> **Dataset entries**
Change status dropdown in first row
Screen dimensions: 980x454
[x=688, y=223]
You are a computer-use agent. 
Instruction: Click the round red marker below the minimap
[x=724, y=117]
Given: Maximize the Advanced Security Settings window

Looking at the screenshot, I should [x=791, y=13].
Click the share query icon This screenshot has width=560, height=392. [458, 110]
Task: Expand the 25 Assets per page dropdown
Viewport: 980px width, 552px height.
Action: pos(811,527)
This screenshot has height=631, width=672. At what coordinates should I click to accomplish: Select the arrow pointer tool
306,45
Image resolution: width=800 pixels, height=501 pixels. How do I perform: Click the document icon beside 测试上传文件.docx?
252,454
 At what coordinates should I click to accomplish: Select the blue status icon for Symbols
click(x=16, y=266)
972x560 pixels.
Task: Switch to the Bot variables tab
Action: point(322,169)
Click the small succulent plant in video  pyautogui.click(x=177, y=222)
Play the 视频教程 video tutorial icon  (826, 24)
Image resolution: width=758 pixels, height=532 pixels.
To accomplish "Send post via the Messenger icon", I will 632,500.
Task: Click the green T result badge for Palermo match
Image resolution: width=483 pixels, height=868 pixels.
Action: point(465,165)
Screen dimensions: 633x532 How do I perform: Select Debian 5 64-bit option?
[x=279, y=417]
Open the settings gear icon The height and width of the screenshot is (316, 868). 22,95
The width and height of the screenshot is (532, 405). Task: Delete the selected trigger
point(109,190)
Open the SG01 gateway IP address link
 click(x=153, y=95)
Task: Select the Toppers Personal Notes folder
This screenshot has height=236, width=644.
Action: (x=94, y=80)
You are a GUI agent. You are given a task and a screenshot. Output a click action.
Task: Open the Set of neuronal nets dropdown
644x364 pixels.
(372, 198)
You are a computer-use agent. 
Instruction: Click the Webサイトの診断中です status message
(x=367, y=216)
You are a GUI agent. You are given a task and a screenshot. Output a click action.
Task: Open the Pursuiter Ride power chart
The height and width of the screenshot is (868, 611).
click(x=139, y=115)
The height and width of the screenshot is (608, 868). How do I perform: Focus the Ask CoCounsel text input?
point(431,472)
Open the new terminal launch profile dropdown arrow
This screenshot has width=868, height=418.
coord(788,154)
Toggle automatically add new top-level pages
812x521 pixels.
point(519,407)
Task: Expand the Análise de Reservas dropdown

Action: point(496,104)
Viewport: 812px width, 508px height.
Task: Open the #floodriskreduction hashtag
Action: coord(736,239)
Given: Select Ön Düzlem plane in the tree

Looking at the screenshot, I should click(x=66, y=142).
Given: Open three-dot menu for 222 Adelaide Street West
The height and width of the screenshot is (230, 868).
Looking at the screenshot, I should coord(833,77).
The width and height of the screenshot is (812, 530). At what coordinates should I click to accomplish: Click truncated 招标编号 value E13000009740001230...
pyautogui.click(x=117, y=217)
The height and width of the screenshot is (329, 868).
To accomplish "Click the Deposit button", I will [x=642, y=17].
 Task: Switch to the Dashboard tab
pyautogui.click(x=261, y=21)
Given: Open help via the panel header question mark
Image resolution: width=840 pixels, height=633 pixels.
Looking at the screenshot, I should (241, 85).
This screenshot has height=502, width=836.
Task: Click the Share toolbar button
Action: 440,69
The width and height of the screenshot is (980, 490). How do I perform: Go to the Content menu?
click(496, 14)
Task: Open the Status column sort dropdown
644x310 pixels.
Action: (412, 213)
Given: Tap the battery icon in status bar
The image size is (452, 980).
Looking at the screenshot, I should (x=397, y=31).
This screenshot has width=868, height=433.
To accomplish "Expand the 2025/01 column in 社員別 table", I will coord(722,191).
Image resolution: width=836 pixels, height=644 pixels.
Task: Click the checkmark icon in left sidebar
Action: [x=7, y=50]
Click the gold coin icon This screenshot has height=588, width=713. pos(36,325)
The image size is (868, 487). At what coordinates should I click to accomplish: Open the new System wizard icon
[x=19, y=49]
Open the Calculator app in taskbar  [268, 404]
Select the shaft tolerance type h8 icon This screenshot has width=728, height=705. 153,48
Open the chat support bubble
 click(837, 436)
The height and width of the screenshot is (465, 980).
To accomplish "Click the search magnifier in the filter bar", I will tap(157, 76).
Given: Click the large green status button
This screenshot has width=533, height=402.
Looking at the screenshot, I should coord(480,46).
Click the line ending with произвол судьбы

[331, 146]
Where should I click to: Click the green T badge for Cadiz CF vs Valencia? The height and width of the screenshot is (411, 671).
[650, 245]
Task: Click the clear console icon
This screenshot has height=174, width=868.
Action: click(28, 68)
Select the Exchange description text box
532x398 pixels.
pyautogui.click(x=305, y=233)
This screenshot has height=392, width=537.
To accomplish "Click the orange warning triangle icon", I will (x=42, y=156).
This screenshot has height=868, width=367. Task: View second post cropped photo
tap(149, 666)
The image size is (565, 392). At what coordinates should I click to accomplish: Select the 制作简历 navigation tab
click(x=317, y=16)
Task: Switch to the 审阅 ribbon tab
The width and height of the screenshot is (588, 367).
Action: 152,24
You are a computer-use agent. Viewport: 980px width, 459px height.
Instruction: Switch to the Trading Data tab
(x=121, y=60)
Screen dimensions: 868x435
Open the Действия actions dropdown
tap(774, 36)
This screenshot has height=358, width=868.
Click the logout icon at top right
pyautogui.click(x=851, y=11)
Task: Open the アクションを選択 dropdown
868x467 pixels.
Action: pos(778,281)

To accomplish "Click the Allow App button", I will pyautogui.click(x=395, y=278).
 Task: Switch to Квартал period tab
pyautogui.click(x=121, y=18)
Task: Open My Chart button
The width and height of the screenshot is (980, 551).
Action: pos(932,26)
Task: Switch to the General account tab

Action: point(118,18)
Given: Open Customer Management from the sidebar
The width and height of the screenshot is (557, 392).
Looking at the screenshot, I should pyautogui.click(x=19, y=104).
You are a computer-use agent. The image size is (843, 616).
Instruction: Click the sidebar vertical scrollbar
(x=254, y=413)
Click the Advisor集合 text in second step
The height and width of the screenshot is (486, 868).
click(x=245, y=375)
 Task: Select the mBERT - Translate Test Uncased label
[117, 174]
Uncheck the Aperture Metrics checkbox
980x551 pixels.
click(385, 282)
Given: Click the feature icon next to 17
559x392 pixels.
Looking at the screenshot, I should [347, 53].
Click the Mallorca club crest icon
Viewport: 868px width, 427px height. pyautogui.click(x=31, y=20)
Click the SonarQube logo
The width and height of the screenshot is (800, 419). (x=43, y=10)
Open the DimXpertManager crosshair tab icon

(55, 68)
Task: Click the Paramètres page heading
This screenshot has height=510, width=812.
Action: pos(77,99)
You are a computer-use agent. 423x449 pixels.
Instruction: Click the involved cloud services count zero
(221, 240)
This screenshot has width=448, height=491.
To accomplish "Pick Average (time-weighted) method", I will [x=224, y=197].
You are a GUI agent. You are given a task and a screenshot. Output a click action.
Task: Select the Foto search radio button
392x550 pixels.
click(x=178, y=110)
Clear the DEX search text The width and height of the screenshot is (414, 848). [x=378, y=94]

> **Assignment**
For this exercise, copy each line from the listing above that has the word "computer".

> **Your response**
You are a computer-use agent. 
You are a computer-use agent. 
You are a computer-use agent. Viewport: 980px width, 459px height.
You are a computer-use agent. The image size is (843, 616).
You are a computer-use agent. 423x449 pixels.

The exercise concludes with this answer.